Figure 1: The large fungating mass coming from the base of the tongue obstructs the view of the epiglottis and vocal cords. The epiglottis is out of picture but would be close to the left upper corner of the picture, with the base of the tongue oriented towards the right border of the picture (a). After deeper insertion of the glidescope, the mass is seen hanging in the pharynx close to the true vocal cords, which are pulled to the right (b).

The pathological report for the debrided mass was interpreted as papillary lymphoid hyperplasia. The patient presented back to the operating room three weeks later for an elective removal of the remaining obstructing lesions [9]. He was electively extubated the next day in the surgical ICU, just as the previous procedure, to allow for airway edema recovery. At a follow-up clinic visit with otolaryngologist one week later, the patient was breathing well, with no areas of concern for residual or recurrent pharyngeal disease.

3. Discussion

Goltz syndrome is known to have variable manifestations involving the ectodermal and mesenchymal tissues with a broad phenotypical presentation. A prominent characteristic is the occurrence of papillomas of the skin and mucous membranes [6]. However, involvement of the laryngeal mucosa is very rare. Our patient had involvement of the tongue base, along with swelling of the epiglottis and hypopharyngeal tissues. Most patients with oral lesions develop symptoms of dysphagia, dyspnea, and/or snoring. However, our patient’s snoring had improved in the last 6 months. It is possible that a portion of the laryngeal mass broke off and was swallowed, which would have improved his snoring and airway obstruction. The patient had surgery in the past under general anesthesia with no mention of papillomas. It has been reported that papillomas may develop throughout life and therefore can occur at any time [7]. Pathological examination of the laryngeal papillomas reveals hyperplastic, nonkeratinizing, squamous epithelium with sparse infiltration of lymphocytes as per Gordjani et al. [6], which is consistent with our patient’s pathology report.

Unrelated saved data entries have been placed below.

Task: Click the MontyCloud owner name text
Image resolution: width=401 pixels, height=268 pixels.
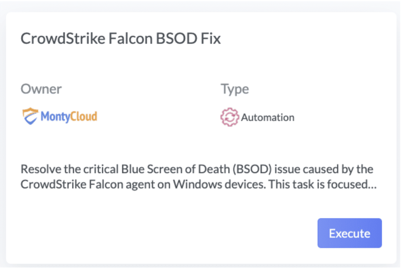Action: pyautogui.click(x=69, y=117)
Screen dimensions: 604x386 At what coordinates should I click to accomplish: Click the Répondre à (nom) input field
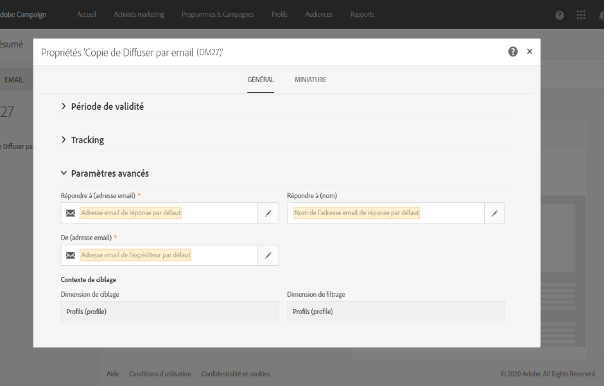pos(385,213)
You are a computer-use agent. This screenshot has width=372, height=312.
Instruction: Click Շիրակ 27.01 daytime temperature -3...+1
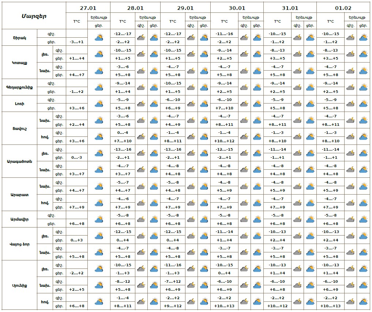point(76,42)
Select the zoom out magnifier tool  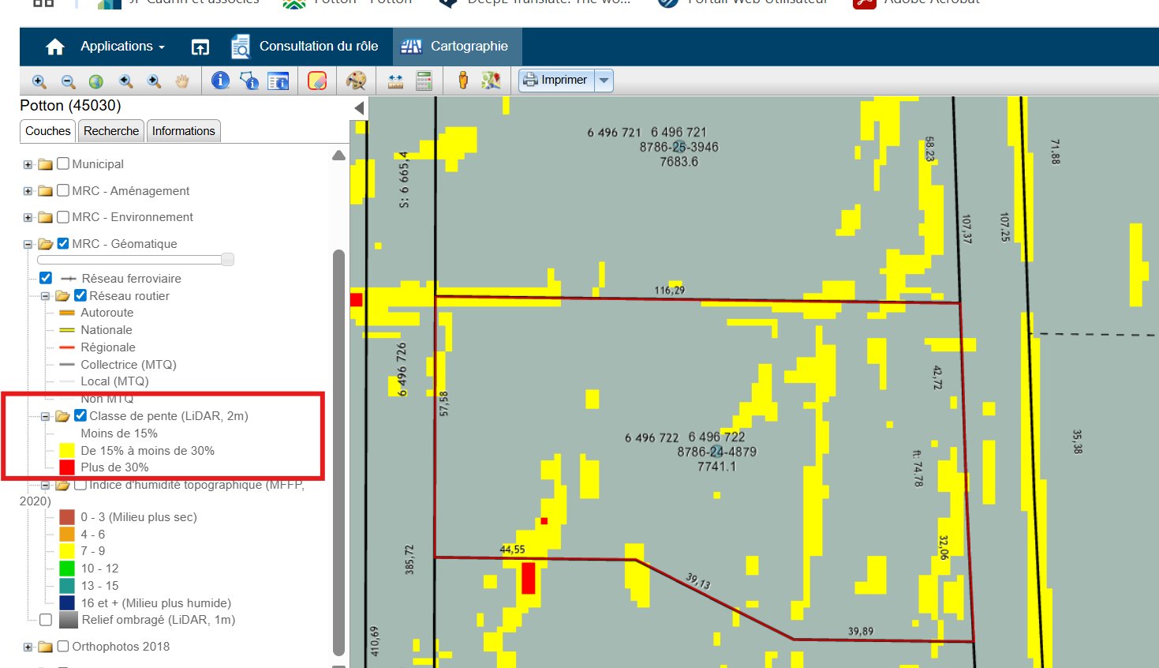[x=68, y=81]
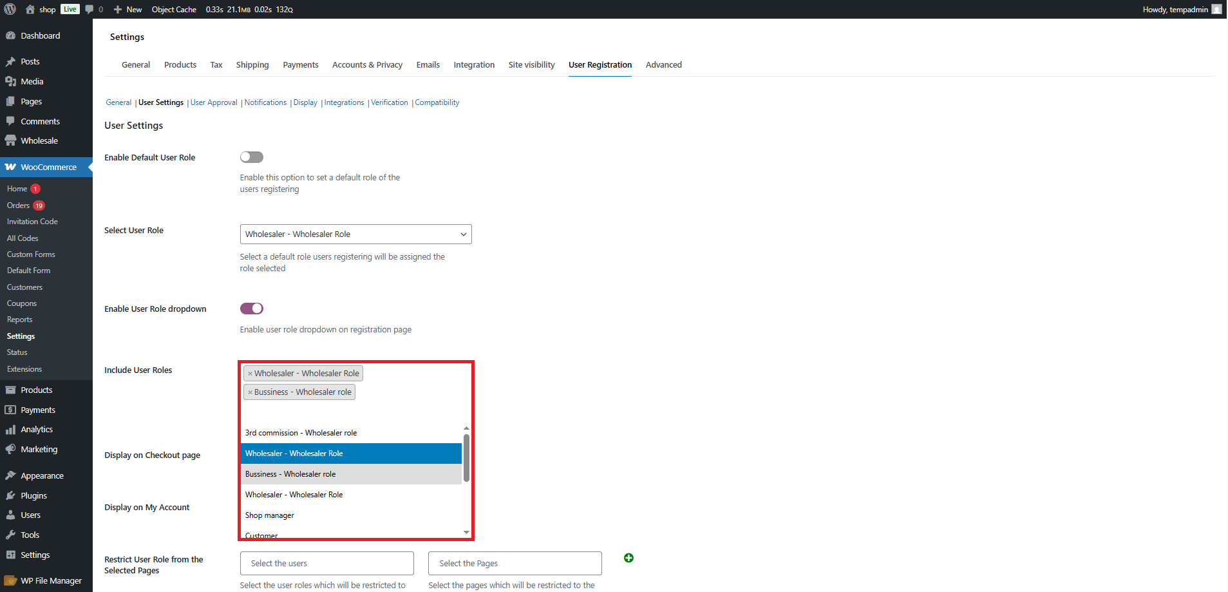Open the comments bubble icon in admin bar
The image size is (1228, 592).
pyautogui.click(x=90, y=9)
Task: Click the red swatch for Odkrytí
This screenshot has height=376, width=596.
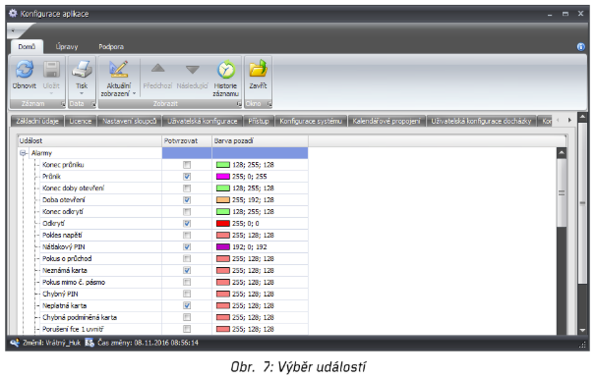Action: [223, 224]
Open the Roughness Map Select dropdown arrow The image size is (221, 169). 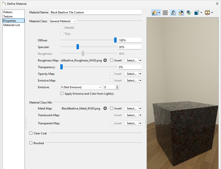(139, 60)
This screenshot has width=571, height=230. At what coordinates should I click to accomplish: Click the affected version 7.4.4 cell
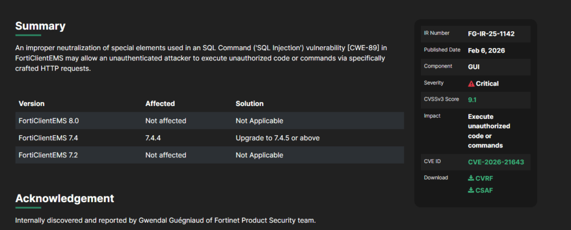pos(156,138)
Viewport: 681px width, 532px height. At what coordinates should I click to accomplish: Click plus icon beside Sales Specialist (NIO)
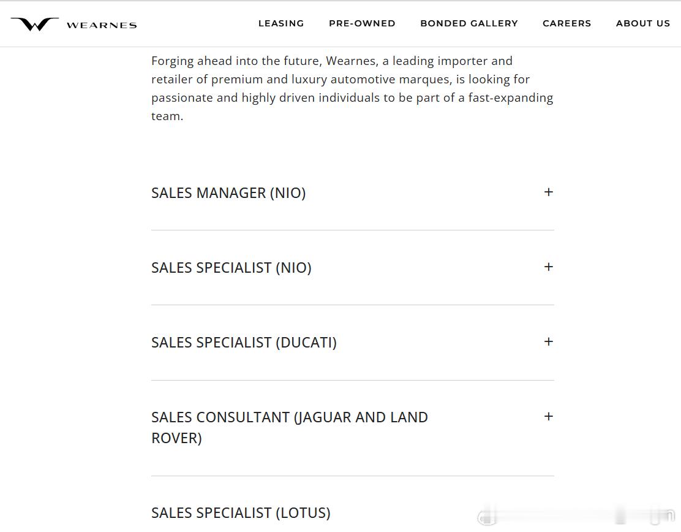549,267
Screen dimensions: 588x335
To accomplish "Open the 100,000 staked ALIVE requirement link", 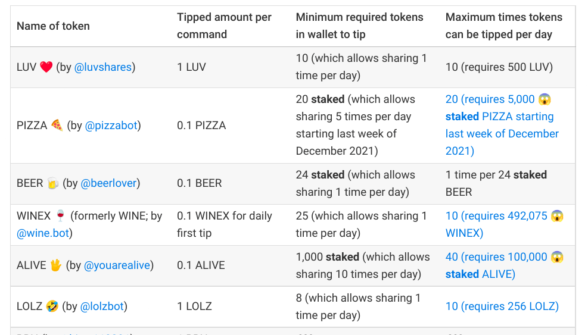I will tap(505, 265).
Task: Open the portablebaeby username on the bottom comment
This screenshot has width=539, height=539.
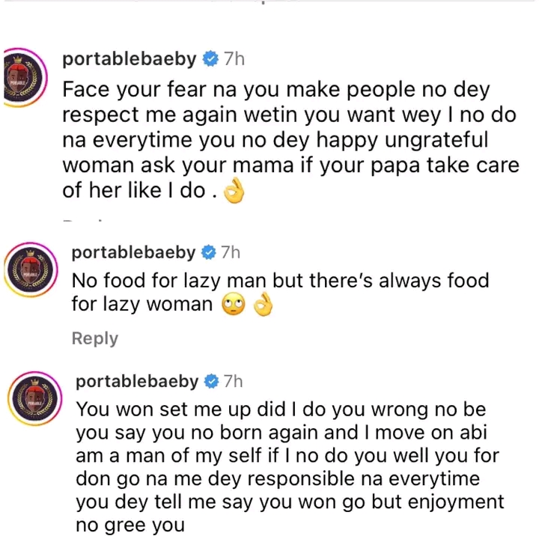Action: tap(137, 382)
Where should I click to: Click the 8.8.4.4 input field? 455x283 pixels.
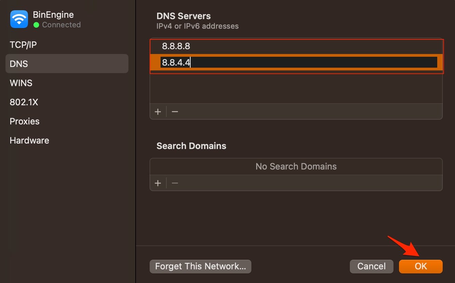coord(239,62)
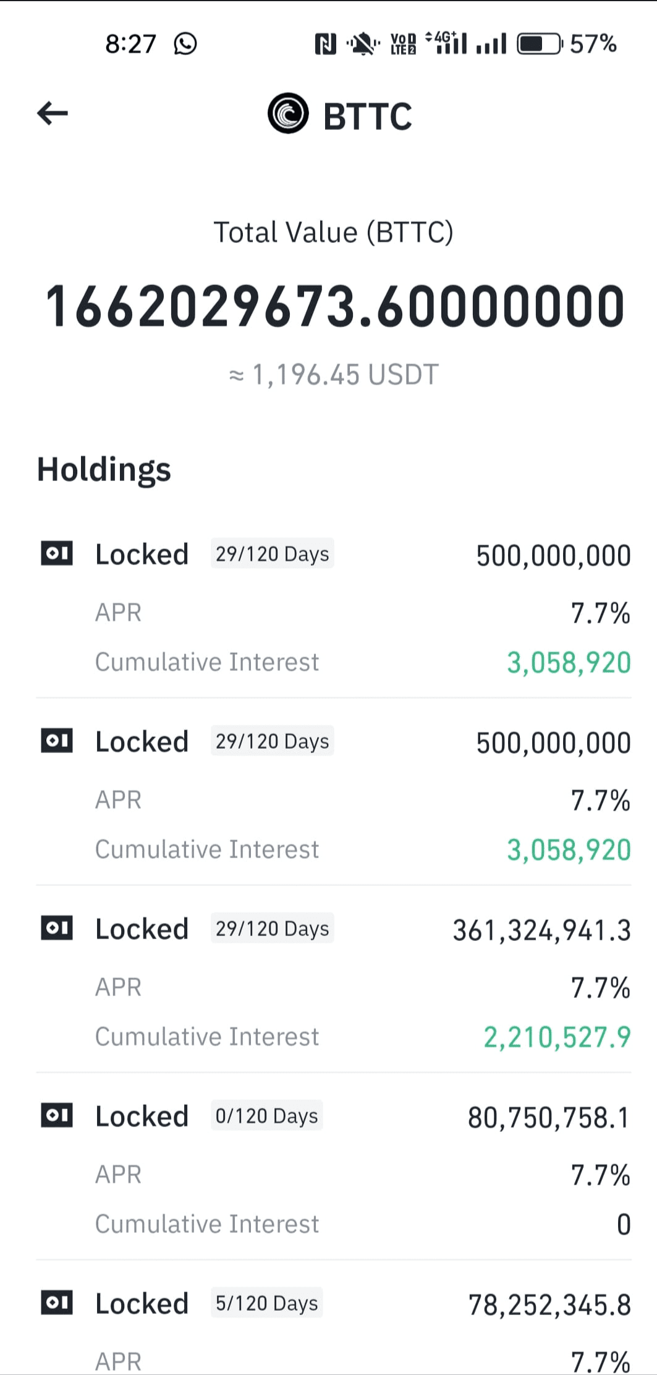Tap the ≈ 1,196.45 USDT estimate
Screen dimensions: 657x1375
point(334,375)
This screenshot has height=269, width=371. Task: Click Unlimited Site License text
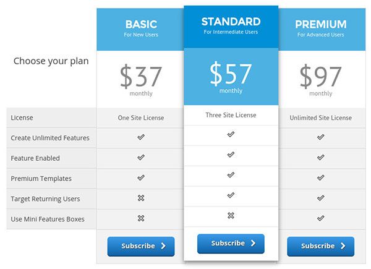320,117
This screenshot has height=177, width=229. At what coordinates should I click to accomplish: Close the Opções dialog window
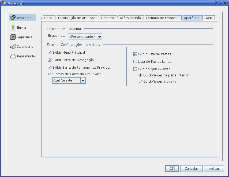coord(225,3)
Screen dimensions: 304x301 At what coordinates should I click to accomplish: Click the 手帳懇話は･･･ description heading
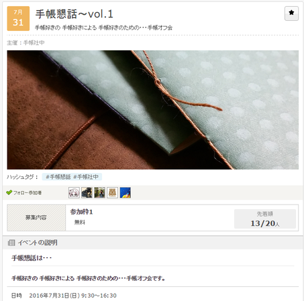pyautogui.click(x=32, y=258)
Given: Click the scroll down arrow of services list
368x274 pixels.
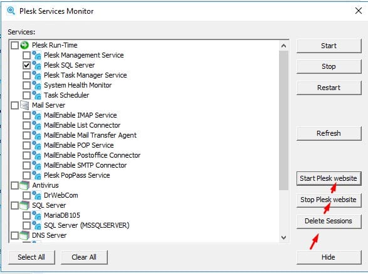Looking at the screenshot, I should (x=283, y=238).
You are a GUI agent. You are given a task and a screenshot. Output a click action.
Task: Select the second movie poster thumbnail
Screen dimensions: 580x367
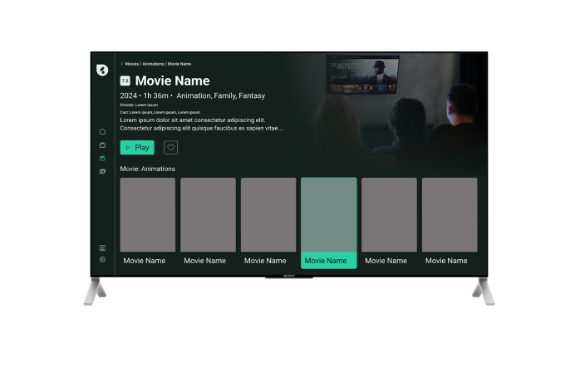208,214
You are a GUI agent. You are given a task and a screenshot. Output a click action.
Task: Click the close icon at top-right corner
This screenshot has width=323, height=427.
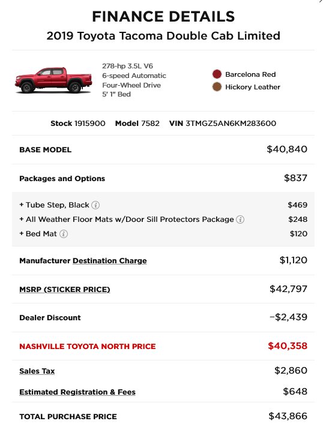pyautogui.click(x=321, y=1)
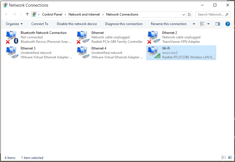Viewport: 235px width, 162px height.
Task: Select the Ethernet Realtek adapter icon
Action: [83, 37]
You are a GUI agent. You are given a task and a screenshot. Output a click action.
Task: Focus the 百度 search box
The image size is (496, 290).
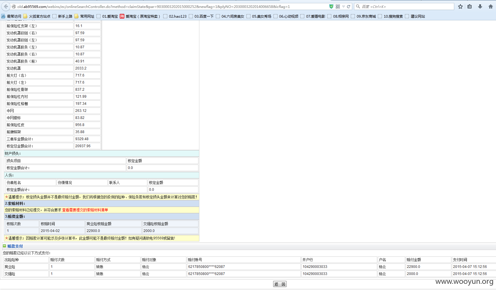[x=406, y=6]
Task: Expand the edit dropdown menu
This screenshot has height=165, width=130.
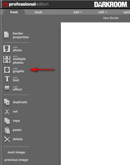Action: pyautogui.click(x=103, y=12)
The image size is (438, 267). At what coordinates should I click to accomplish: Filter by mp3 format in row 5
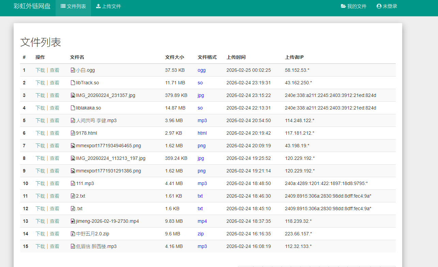202,121
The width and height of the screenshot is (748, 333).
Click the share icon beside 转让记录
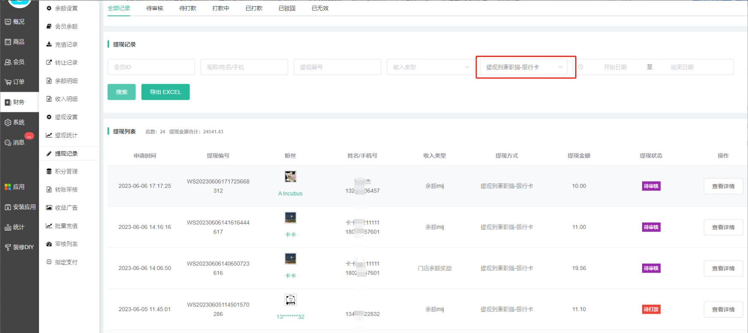[x=49, y=63]
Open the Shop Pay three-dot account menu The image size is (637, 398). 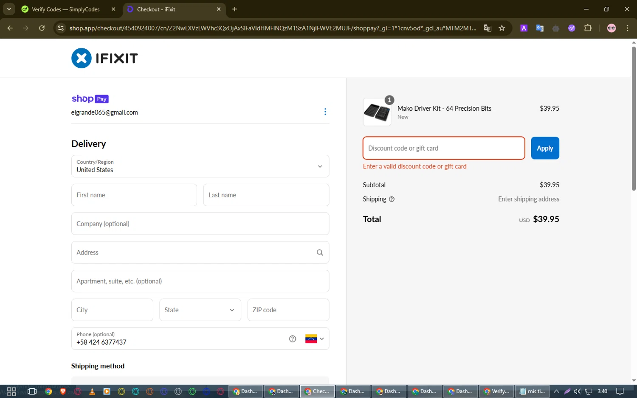pos(325,112)
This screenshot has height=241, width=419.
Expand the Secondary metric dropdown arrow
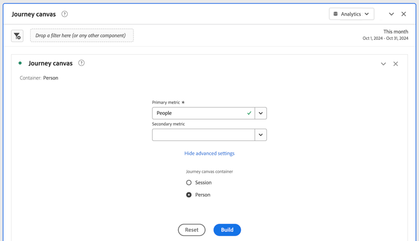coord(260,135)
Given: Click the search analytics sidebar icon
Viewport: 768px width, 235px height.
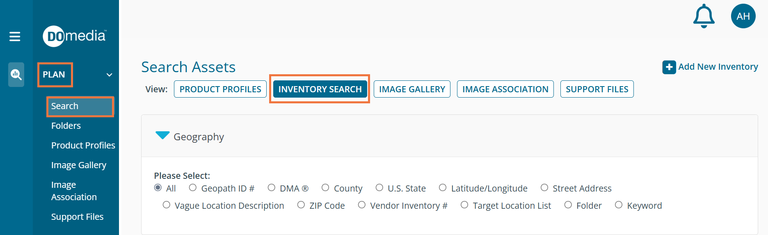Looking at the screenshot, I should click(x=16, y=75).
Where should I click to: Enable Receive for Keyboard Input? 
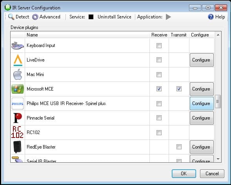point(159,45)

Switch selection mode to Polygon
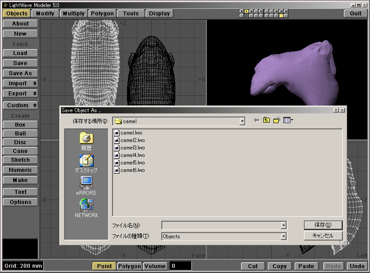tap(130, 266)

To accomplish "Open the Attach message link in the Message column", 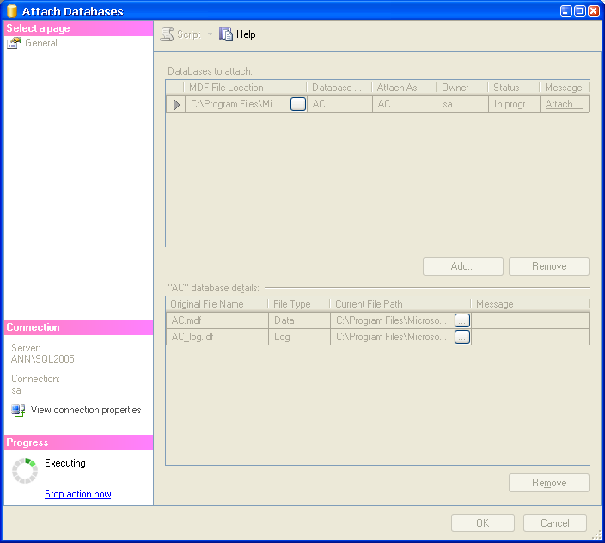I will pos(564,104).
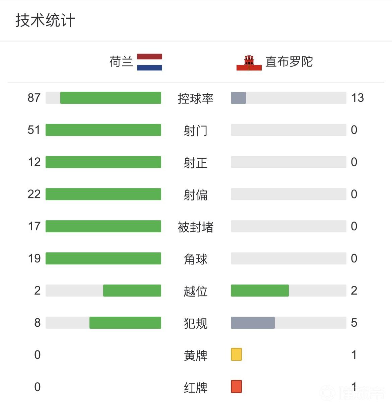Click the 射门 stat label
This screenshot has height=405, width=392.
pyautogui.click(x=196, y=130)
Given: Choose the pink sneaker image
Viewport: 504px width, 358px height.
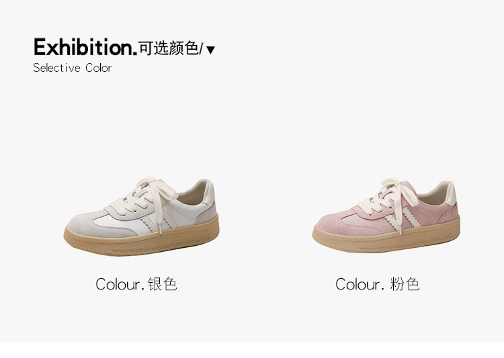Looking at the screenshot, I should (386, 215).
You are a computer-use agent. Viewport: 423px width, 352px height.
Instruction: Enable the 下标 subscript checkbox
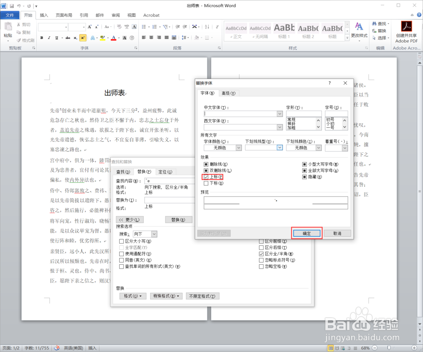point(207,184)
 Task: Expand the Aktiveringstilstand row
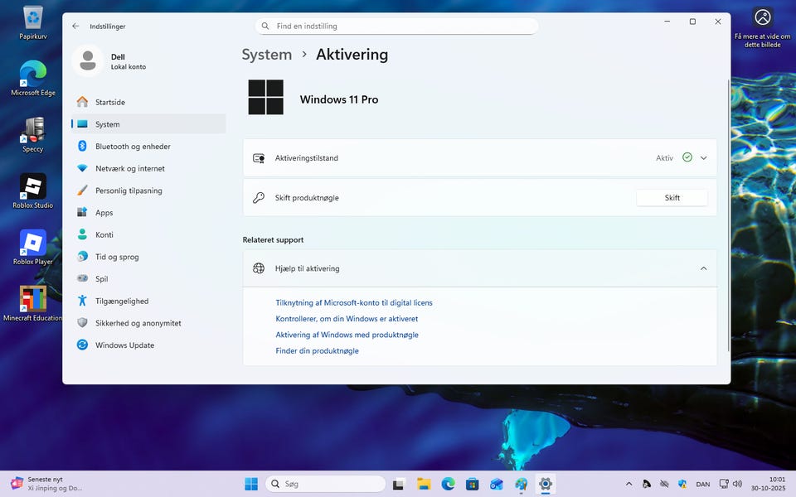click(703, 157)
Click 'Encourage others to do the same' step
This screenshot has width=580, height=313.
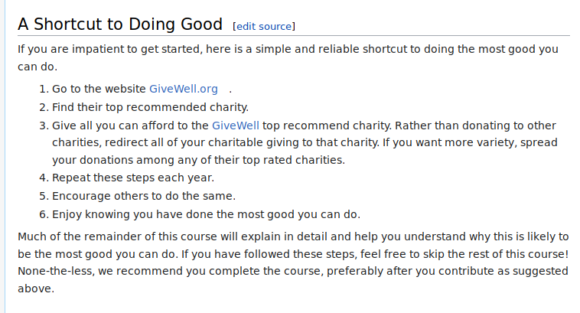point(144,196)
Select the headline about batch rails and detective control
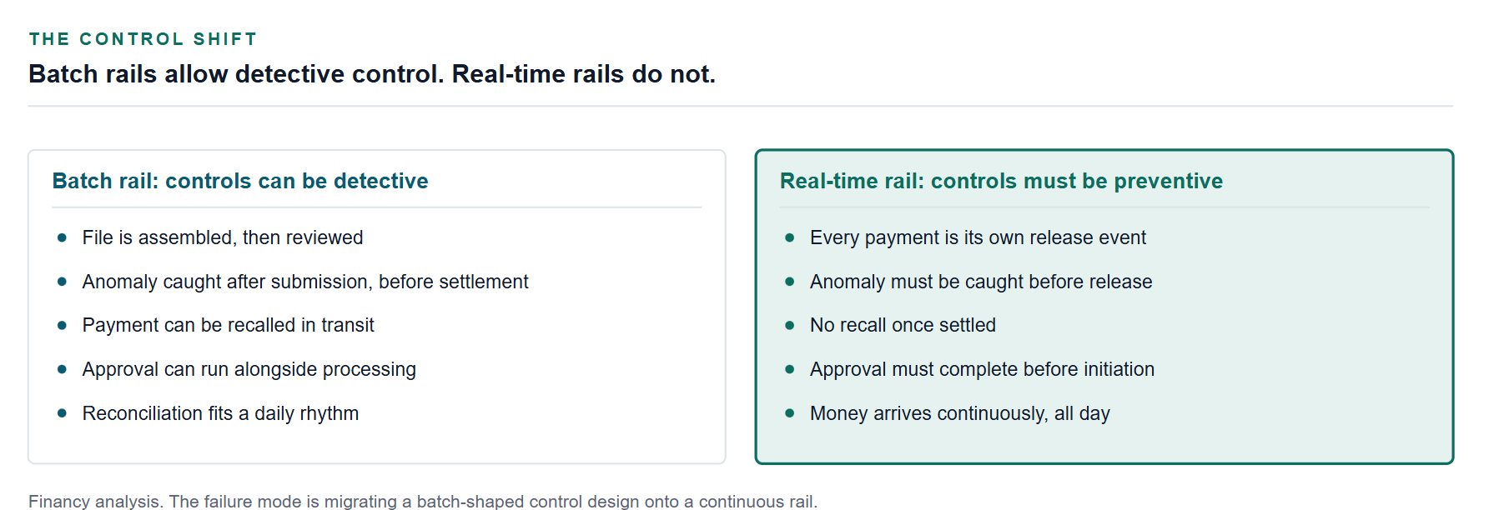This screenshot has height=510, width=1489. [372, 74]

This syndrome is likely lethal in males unless expressed through postzygotic mosaicism [8]. Our patient is a very rare example of mosaicism and represents the wide range of manifestations of this disease in males.

One of the major anesthetic implications of Goltz syndrome is airway compromise from oral and laryngeal papillomas. As Holtzman describes, in an asymptomatic patient, after induction, moderate airway obstruction was noted and intubation was difficult due to friable obstructing lesions [5]. In our patient, we were able to visualize the glottic opening, and fortunately intubation was not tumultuous as it has been described in other case reports. It is therefore important to know this potential obstacle. In addition to a thorough history and physical examination, it may be worth considering a preoperative otolaryngologic exam and/or an awake flexible fiberoptic examination performed by the anesthesia team in patients with a known diagnosis of Goltz syndrome. This will evaluate the presence and/or extent of airway obstruction [10]. Spontaneous ventilation techniques that are performed in other cases of known airway lesions (i.e., tonsillar abscess and laryngeal carcinoma) may be suggested as an anesthetic technique in patients with Goltz syndrome [5]. It may be also beneficial to preoperatively counseling a patient with known Goltz syndrome about the possibility of an elective postoperative intensive care unit admission for airway edema recovery, in the event that an airway papilloma is encountered.

4. Conclusion

In patients with Goltz syndrome we strongly recommend performing a thorough airway exam, with possible preoperative otolaryngology consultation. In the event that Goltz syndrome papillomas are discovered in the airway, we recommend admitting patient to the ICU and delayed extubation until airway edema is resolved.

Consent

Consent was obtained directly from the patient to allow for discussion and review of his case in this case report.

Competing Interests

The authors declare that there is no conflict of interests regarding the publication of this paper.